- [Dataset entries]:
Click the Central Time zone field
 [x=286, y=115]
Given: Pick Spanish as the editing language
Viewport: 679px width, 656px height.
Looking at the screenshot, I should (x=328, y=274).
==
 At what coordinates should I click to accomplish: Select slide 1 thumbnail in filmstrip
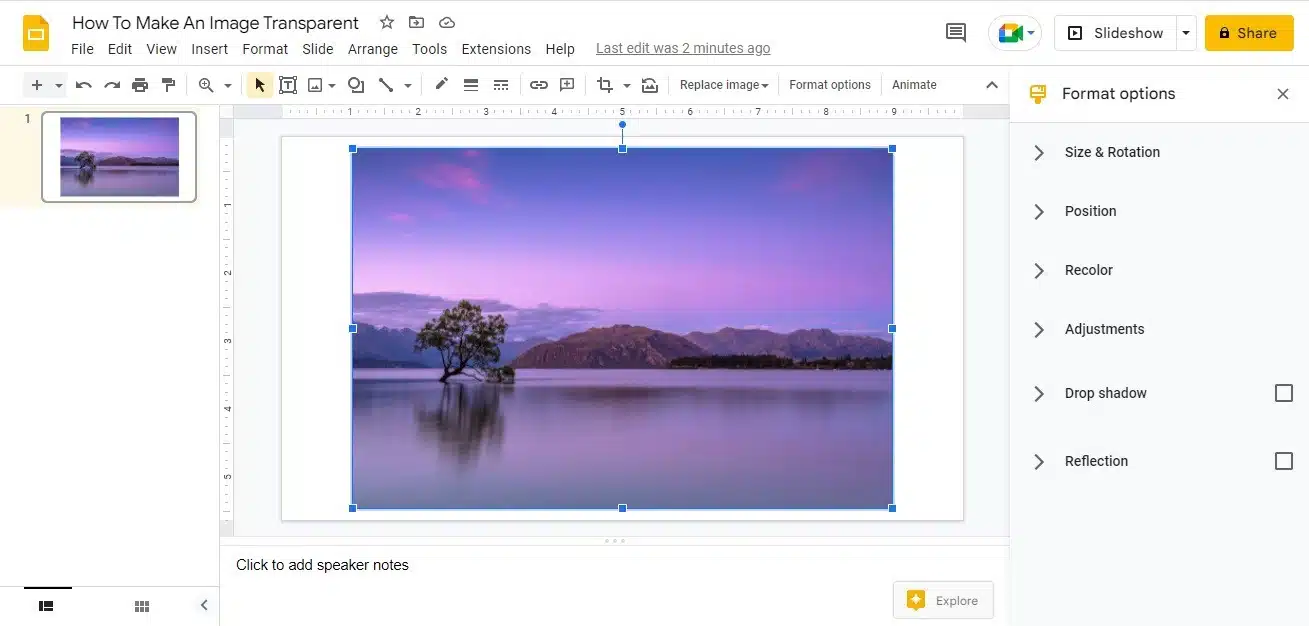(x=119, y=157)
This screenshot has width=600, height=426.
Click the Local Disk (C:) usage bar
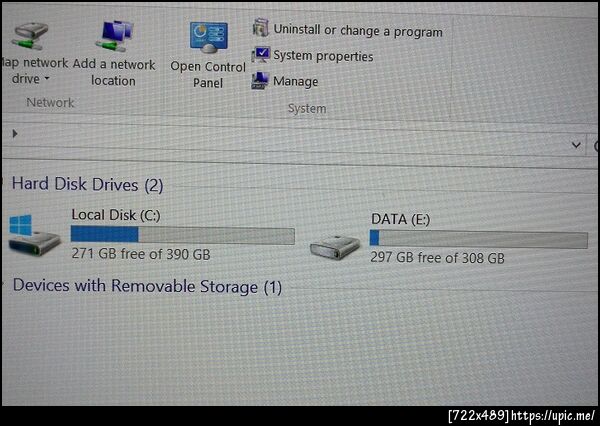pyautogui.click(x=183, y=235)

- [Your goal]:
Return the records starting at the line that contains "Click the Central Time zone field" and ending with the line that contains "Looking at the", both included, reproduced character for character.

- [Correct output]:
Click the Central Time zone field
 [x=286, y=115]
Given: Pick Spanish as the editing language
Viewport: 679px width, 656px height.
Looking at the screenshot, I should (x=328, y=274).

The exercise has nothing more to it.